++++ DATA EXCERPTS

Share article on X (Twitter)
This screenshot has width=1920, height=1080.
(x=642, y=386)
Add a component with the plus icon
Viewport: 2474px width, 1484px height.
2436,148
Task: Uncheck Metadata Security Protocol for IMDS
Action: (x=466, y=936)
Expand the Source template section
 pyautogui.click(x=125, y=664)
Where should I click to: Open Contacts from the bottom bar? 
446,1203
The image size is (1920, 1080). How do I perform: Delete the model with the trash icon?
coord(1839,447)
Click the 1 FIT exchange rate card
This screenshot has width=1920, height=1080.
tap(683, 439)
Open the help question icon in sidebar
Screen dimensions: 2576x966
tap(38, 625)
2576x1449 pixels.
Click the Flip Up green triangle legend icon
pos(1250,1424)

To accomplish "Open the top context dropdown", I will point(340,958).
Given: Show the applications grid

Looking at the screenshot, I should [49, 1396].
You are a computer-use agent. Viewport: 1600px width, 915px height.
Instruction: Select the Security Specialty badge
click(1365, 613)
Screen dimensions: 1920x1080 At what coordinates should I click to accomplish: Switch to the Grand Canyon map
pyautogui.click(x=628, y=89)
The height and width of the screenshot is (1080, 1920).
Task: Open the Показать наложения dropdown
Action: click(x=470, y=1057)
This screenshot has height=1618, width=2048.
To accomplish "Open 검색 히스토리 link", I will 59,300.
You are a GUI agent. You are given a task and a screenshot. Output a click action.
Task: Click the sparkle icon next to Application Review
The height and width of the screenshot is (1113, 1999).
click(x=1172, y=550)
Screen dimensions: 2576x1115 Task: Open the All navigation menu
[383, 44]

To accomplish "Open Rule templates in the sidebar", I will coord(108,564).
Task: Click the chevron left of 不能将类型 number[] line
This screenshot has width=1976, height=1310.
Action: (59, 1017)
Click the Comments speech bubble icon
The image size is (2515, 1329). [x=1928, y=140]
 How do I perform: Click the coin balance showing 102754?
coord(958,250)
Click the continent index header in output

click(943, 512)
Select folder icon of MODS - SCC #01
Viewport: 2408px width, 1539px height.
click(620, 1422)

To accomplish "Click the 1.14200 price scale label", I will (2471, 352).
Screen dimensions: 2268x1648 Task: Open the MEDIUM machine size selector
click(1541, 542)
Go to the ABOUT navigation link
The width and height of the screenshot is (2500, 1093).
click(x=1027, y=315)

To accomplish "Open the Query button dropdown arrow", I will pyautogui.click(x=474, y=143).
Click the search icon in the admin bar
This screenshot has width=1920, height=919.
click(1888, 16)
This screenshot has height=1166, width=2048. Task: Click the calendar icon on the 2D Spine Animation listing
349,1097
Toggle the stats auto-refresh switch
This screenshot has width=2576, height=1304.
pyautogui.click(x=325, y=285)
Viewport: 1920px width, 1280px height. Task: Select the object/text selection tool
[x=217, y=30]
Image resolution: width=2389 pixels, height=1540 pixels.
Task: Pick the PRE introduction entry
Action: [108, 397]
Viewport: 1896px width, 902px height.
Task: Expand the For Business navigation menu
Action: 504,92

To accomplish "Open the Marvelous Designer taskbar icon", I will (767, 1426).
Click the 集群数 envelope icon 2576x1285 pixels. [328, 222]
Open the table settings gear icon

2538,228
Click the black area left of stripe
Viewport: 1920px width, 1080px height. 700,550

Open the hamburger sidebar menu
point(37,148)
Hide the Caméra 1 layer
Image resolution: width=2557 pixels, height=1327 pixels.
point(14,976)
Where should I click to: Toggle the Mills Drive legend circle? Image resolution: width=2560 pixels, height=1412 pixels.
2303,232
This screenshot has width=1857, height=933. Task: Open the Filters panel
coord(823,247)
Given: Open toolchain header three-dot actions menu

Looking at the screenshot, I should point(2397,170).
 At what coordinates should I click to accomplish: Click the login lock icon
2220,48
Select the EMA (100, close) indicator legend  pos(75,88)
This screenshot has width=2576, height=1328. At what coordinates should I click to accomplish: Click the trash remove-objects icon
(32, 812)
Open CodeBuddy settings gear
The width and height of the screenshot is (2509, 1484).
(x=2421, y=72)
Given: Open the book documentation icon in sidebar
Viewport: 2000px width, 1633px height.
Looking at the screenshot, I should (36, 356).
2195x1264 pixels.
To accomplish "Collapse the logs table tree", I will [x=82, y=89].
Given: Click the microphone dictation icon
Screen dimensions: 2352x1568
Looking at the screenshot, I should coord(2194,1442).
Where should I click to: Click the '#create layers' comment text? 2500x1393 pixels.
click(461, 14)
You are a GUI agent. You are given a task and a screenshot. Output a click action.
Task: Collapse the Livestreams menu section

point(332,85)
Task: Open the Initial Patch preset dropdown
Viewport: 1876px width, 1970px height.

++++++++

**TASK DETAILS**
Select from the material above each line in which the string "link" appears, and list those lines.

**RESULT OF THIS EXERCISE**
To accomplish "Open 검색 히스토리 link", I will 59,300.
Go to the ABOUT navigation link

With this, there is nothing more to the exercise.